AUFGABENSTELLUNG
**A)** Wer ist laut dem Text über die Fundacion Recica der Gründer dieser Auffangstation?
**B)** Gib aus dem Text über die Fundacion Recica den Abschnitt von „Emilio Ángeles Ordóñez“ bis einschließlich „mit den Menschen.“ wortgetreu aus.

ANGEZEIGTER TEXTAUSZUG
In Mexiko gibt es mehr Tiger in Privatbesitz als weltweit frei lebend. Der Wildtierhandel boomt und ist lukrativer als Drogenschmuggel. Exotische Tiere gelten als Luxusgut im Narcoland. Wer einen weissen Löwen hat, geniesst Anerkennung. Geboren für ein Leben in Gefangenschaft, ausgebeutet, gefoltert, vorgeführt und vernachlässigt. Die Fundacion Recica ist eine Auffangstation für Großkatzen und bemüht sich um den besseren Käfig.
2017 lerne ich die NGO das erste Mal kennen. 2019 besuche ich sie ein zweites Mal. Nur Kenny, mein Kameramann begleitet mich. Zu zweit zahlen wir umgerechnet 300 Euro „Eintritt“. Eigentlich gibt es keinen offiziellen Eintrittspreis, da die NGO eigentlich nicht öffentlich zugänglich ist. Ich habe Sonderstatus, da wir uns kennen und ich im Medienauftrag komme. Ich muss dazu sagen, dass die 300,00Euro gerade mal 15% der Monatskosten allein für Alimente sind.
Emilio Ángeles Ordóñez ist Gründer der Fundacion Recica. Als Besitzer einer Palettenfirma startete er die Fundacion Recica als reines Herzensprojekt. Ich bin direkt fasziniert von ihm. Er hat eine ruhige Ausstrahlung und es wirkt fast so, als würde ihm die Unterhaltung mit Tieren einfacher fallen als mit den Menschen.
Ein Spaziergang durch den Tigerkäfig
Sogleich wird uns die Pforte geöffnet und wieder beginnt der Besuch mit dem Video, dass ich schon kenne. Als wir auf Emilio stoßen, begrüßt er mich warmherzig mit einer Umarmung. „Herzlich Willkommen Taiga!“, sagt er lächelnd und öffnet uns ohne Vorwarnung die Tür zum Löwenkäfig. Wir bahnen uns einen Weg durch etwa 15 Tiere, die knochenknackend Fleisch reissen. Der Gedanke, dass jederzeit eines der Tiere nervös werden könnte und uns angreifen ist nicht abfällig- immer wieder hört man von Raubkatzen, die ihre Besitzer angreifen oder töten. Wir müssen aufpassen, nicht einem von ihnen auf den Schwanz zu treten oder gar das Gefühl zu vermitteln, Essenkonkurrenten zu sein.

BEREITGESTELLTE DATEN
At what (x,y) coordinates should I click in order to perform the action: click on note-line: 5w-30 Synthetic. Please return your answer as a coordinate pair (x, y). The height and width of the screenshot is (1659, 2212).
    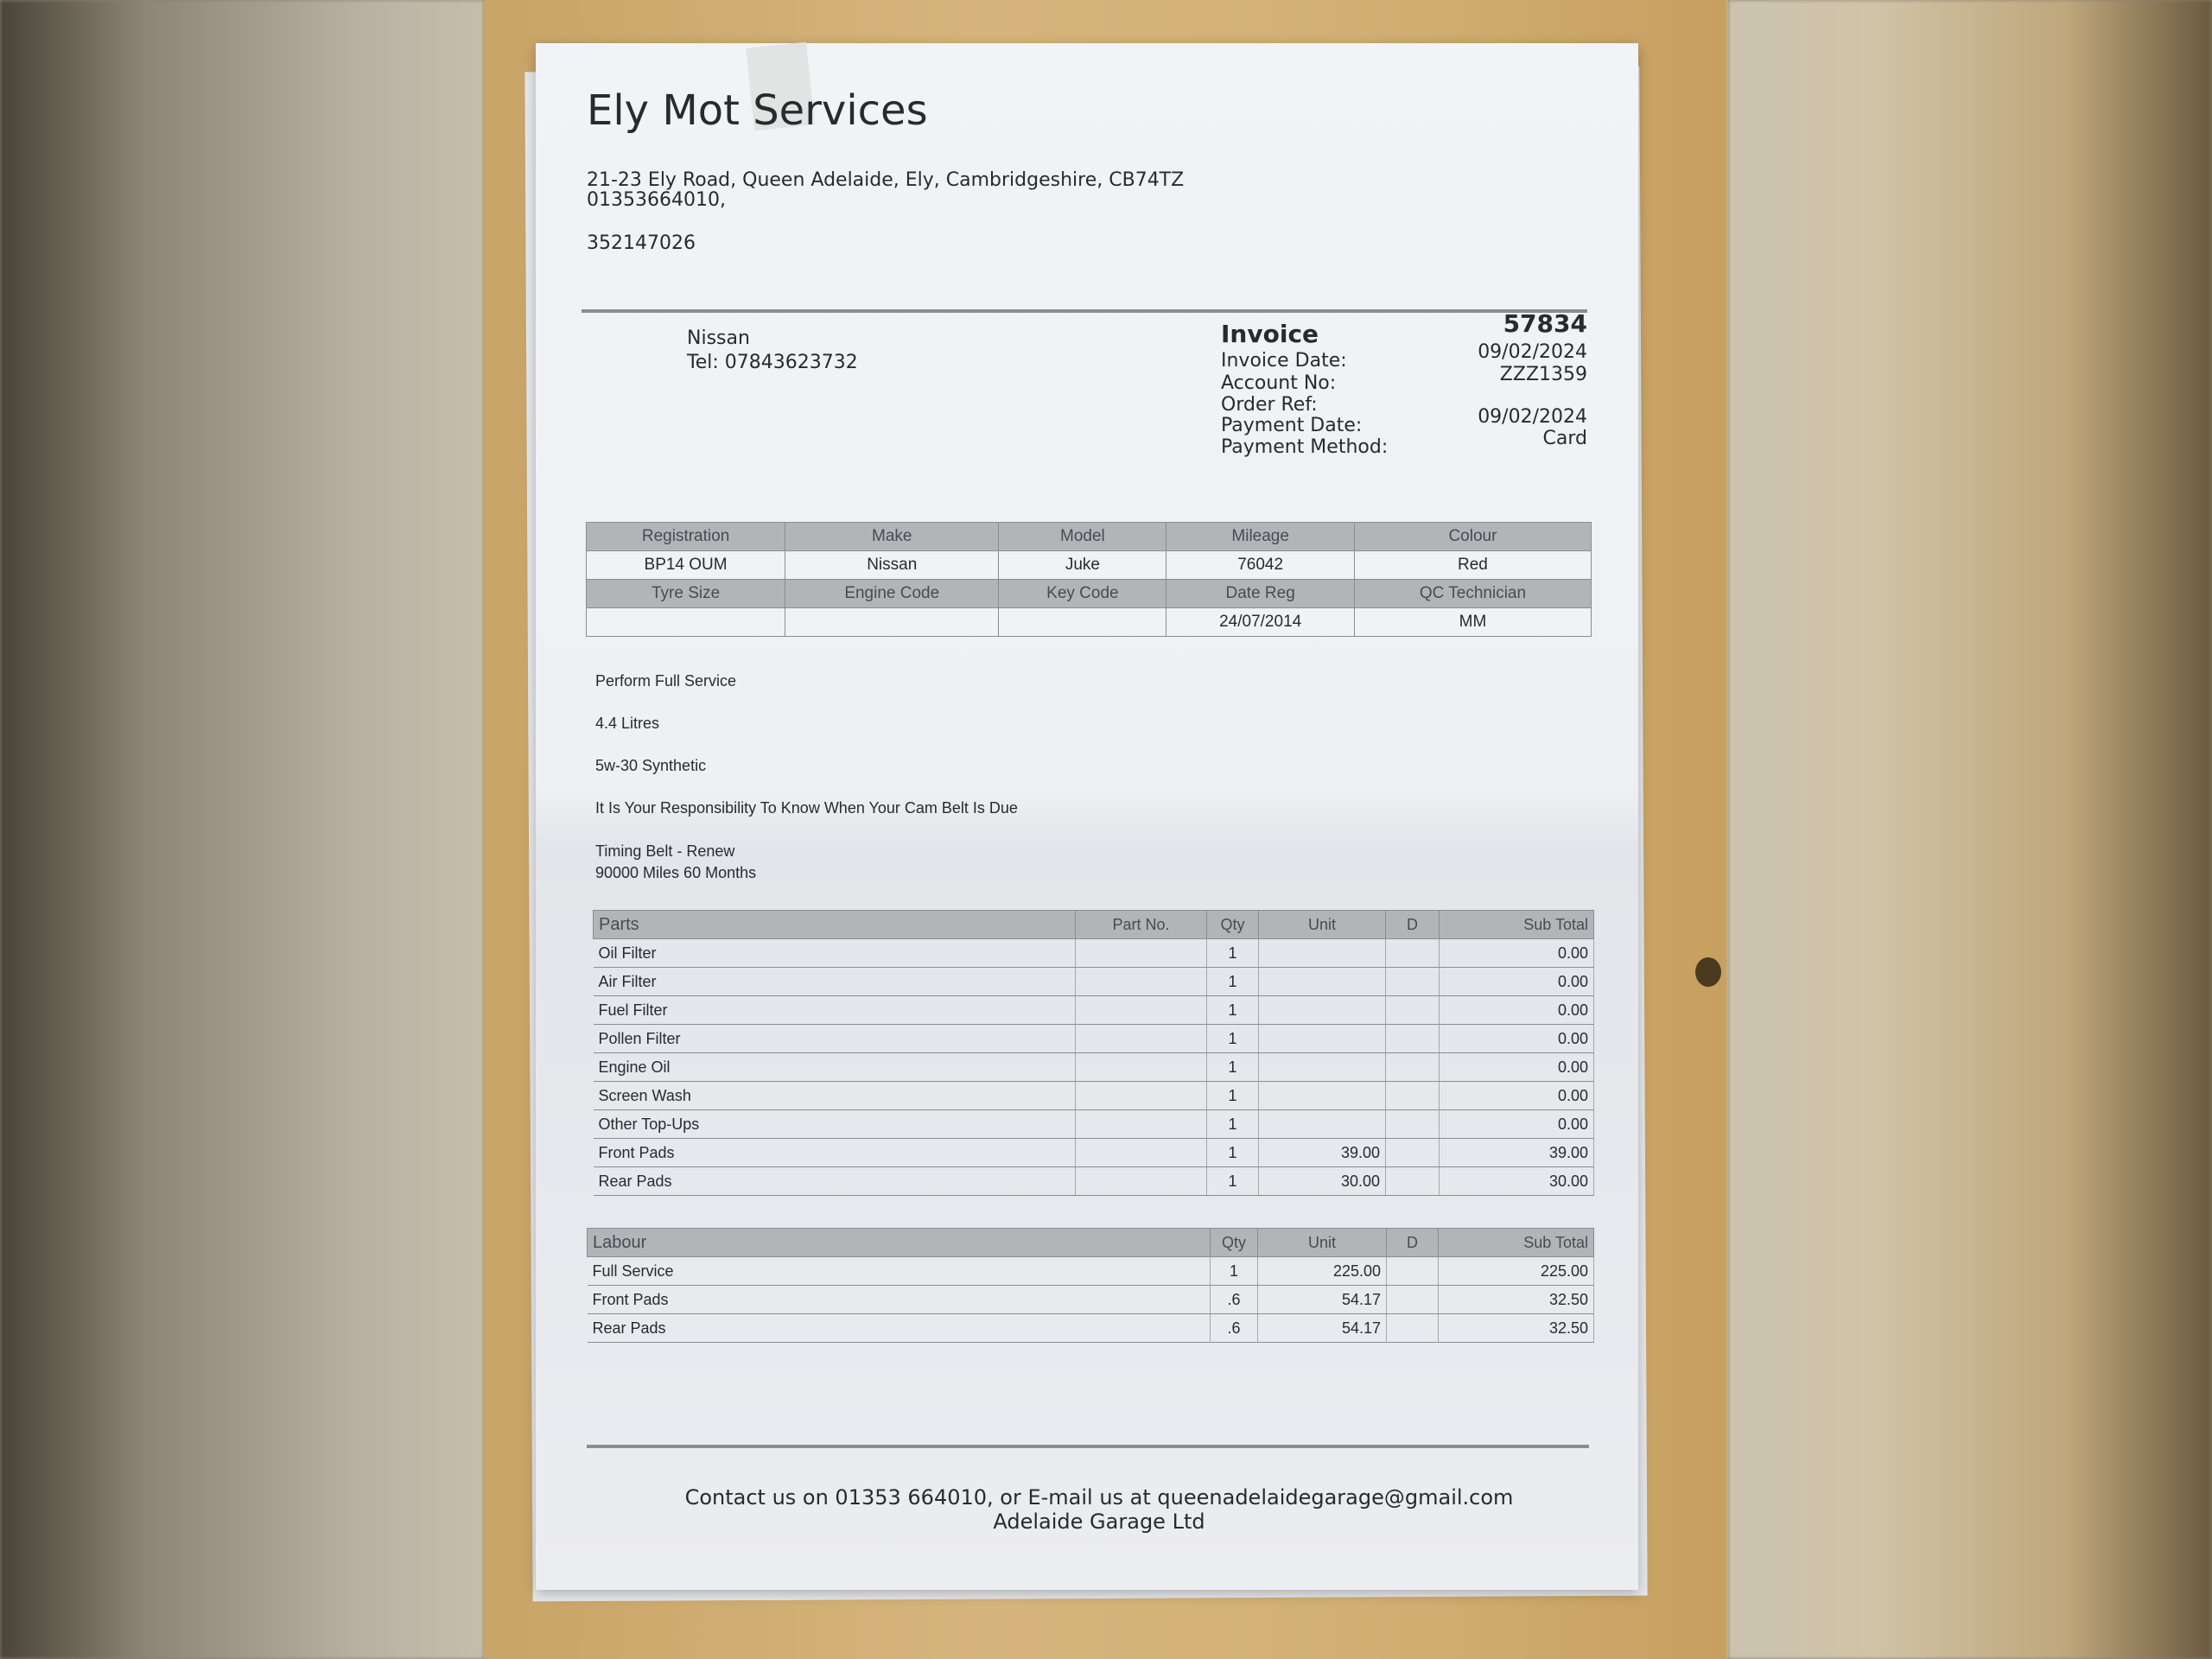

LÖSUNGEN JE AUFGABE
**A)** Emilio Ángeles Ordóñez

**B)**
Emilio Ángeles Ordóñez ist Gründer der Fundacion Recica. Als Besitzer einer Palettenfirma startete er die Fundacion Recica als reines Herzensprojekt. Ich bin direkt fasziniert von ihm. Er hat eine ruhige Ausstrahlung und es wirkt fast so, als würde ihm die Unterhaltung mit Tieren einfacher fallen als mit den Menschen.